Sous la halle du Magasin Général, entre les tables en palettes recyclées et les effluves de café bio, l'été n'empêche pas de penser à Noël. Darwin Écosystème, sur les quais de la rive droite, vient d'ouvrir les candidatures pour la 15e édition de son Xmas Market, marché de Noël alternatif installé chaque année dans l'ancienne caserne Niel. Les créateurs et artisans intéressés ont jusqu'au 31 juillet pour déposer leur dossier en ligne.
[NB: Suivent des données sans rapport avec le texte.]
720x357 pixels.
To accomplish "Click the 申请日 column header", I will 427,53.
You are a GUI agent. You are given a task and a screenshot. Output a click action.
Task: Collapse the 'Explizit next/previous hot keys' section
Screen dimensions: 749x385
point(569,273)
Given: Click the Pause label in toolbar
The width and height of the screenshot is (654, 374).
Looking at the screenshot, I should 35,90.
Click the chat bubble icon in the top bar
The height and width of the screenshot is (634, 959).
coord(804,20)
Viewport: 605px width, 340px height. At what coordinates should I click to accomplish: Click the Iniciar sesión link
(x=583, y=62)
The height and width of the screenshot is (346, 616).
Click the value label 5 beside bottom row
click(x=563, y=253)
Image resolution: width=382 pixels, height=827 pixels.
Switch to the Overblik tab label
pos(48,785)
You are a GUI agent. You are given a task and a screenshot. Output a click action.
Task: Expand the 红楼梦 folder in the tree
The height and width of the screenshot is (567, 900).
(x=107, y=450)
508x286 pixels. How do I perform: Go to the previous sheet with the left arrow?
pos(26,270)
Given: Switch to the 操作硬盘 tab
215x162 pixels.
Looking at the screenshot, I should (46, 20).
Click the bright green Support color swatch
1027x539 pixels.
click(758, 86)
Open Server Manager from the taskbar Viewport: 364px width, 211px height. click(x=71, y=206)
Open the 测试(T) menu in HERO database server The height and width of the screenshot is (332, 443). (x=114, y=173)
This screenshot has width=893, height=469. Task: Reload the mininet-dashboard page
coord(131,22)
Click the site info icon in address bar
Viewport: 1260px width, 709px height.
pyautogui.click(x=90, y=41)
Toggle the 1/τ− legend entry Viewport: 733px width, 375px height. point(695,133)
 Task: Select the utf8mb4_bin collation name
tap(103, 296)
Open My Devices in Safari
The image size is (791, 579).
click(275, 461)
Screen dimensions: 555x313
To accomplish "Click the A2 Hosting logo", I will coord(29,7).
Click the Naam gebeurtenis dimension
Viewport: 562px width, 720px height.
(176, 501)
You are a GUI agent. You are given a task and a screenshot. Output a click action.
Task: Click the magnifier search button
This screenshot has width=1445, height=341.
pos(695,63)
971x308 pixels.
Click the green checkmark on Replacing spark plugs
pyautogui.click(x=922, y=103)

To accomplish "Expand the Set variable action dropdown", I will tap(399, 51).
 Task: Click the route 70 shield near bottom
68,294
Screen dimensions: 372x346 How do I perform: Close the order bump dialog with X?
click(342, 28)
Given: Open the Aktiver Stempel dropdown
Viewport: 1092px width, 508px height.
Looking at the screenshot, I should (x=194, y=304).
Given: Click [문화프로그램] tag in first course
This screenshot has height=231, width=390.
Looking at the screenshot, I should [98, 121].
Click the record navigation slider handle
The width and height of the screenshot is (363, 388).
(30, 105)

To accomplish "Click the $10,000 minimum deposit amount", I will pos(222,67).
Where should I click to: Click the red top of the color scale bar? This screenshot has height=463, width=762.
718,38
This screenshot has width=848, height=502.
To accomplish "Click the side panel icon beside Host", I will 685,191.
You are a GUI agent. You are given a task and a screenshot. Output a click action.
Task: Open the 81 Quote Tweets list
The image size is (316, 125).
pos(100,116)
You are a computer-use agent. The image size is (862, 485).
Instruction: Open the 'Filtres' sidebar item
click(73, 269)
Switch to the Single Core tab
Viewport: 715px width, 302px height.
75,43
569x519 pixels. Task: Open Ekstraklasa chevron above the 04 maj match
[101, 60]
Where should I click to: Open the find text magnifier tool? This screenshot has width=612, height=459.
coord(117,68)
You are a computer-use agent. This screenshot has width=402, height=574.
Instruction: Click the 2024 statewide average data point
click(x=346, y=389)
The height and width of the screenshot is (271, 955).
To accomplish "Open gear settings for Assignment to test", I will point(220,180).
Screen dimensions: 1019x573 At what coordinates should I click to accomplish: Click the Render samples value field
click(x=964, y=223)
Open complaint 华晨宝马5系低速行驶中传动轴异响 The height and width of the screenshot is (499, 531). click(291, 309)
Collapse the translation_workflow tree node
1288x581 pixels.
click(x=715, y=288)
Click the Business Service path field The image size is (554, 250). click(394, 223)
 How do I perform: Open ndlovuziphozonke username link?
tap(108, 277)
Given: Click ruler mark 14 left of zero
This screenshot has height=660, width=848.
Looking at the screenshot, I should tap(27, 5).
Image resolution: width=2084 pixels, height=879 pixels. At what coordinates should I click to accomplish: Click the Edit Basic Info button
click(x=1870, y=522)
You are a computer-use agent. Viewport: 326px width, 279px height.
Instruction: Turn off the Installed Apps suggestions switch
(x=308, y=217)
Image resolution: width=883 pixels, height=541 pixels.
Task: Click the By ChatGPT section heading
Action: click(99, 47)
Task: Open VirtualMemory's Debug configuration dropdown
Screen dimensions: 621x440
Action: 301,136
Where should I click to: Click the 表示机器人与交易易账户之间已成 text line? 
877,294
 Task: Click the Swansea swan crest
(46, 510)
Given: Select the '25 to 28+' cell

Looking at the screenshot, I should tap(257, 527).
L'événement se tiendra sur deux week-ends, les 4, 5 et 6 puis les 11, 12 et 13 décembre, dans les 5 000 m² de la caserne militaire du 19e siècle réhabilitée depuis 2011. Entrée gratuite, comme chaque année. L'organisation cible des exposants aux produits éthiques et écoresponsables, fabriqués en France ou en Europe, à des prix abordables. En 2025, le marché avait réuni plus de 20 000 visiteurs sur les deux week-ends, avec environ 150 stands de créateurs répartis sur le site, selon les chiffres communiqués par Darwin.

L'écosystème, né du rachat d'une partie de l'ancienne caserne par le groupe familial Darwin Evolution avec le soutien de la Ville et de la Métropole, s'est imposé en quinze ans comme une vitrine bordelaise de l'économie circulaire, avec ses bureaux partagés, sa ferme urbaine, ses restaurants et son skatepark. Mais ce succès nourrit aussi des critiques récurrentes. Des travaux universitaires, notamment une analyse publiée dans la revue Développement durable et territoires, pointent la façon dont le projet, né d'une occupation informelle et militante d'une friche, s'est progressivement transformé en modèle économique rentable, porté par des investisseurs privés. Certains habitants et observateurs du quartier reprochent au lieu une dérive perçue comme trop commerciale, éloignée de l'esprit de tiers-lieu autogéré des débuts, quand d'autres saluent au contraire sa capacité à faire vivre un projet culturel et écologique à grande échelle sans argent public récurrent. Le foncier reste par ailleurs disputé : une partie du site est toujours occupée par Darwin sans titre de propriété clairement tranché avec l'aménageur de la zone, un différend qui perdure depuis 2018.

En attendant l'hiver, la caserne continue de vivre au rythme de ses rendez-vous estivaux : quiz et blind-tests tous les jeudis au Magasin Général, ou soirées salsa aux Chantiers de la Garonne le 9 août. De quoi patienter avant de savoir qui, parmi les candidats de cet été, animera les allées du marché de Noël en décembre.